Away they went. Then suddenly...disaster in that first packed lap. Veteran Ed Elisian came into the northeast turn too fast. He spun in front of the field. Twelve cars piled into one another. And Pat O'Connor's speeding racer flipped in mid-air. It was a terrible scene.
The yellow flag went out at once...and the remaining cars were forced to hold their positions while the track was cleared or wrecks and debris. In the few tension-packed moments following the crash it was heard that Pat O'Connor was dead, killed instantly when his car turned over. But the race continued. And as the cars rounded that northeast turn, the grim reminders of that first-lap tragedy remained on the sidelines for all to see. O'Connor's car burned after the accident, but it too was cleared off the track-and Jimmy Bryan went on to wage a hot race with Tony Bettenhusen first, and then the rookie driver George Amick.
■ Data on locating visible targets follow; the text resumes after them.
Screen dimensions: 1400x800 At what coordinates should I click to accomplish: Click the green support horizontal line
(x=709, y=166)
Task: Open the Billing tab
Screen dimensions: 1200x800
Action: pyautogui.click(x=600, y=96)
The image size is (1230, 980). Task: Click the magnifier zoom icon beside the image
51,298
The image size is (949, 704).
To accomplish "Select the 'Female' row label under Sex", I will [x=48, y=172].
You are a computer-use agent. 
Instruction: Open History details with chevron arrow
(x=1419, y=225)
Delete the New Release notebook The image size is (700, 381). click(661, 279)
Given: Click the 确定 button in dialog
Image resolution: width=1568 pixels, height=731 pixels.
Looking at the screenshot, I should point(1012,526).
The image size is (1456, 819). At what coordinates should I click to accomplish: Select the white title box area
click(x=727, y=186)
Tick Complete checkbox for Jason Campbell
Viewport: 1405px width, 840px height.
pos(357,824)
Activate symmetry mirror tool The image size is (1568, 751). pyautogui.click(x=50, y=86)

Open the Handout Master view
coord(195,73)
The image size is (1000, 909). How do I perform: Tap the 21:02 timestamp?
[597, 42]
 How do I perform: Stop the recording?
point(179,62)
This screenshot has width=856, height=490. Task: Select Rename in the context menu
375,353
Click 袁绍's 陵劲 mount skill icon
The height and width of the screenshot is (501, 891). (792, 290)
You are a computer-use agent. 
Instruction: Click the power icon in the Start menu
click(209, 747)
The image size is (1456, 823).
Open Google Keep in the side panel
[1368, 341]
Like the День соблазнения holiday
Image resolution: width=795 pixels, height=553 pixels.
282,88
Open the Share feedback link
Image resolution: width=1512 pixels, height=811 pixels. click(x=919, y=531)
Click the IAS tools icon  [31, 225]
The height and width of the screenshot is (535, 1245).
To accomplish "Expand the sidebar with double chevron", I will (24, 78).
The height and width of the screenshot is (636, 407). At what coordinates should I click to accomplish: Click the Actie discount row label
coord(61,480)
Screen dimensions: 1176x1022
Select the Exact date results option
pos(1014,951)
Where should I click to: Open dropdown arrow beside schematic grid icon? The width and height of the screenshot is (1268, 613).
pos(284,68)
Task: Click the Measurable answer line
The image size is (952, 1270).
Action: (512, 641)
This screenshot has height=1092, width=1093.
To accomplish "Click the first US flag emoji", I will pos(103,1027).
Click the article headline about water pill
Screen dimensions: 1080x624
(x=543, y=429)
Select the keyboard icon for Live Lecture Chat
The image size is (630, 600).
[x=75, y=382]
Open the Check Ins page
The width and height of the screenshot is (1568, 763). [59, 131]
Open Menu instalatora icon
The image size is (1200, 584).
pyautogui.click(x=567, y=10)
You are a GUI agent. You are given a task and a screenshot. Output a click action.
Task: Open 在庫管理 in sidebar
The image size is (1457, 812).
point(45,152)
And then it was over...with Jimmy Bryan, of Phoenix, Arizona, the winner. A win that was to bring him more than 100,000 dollars prize money and endorsements throughout the year. Ed Ellison, whose out-of-control spin started the first-lap multiple crash, has been barred from racing, until he appeals to the racing board's governors.
Some are saying that it may well be that the speeds of modern cars have outgrown the old Indianapolis speedway.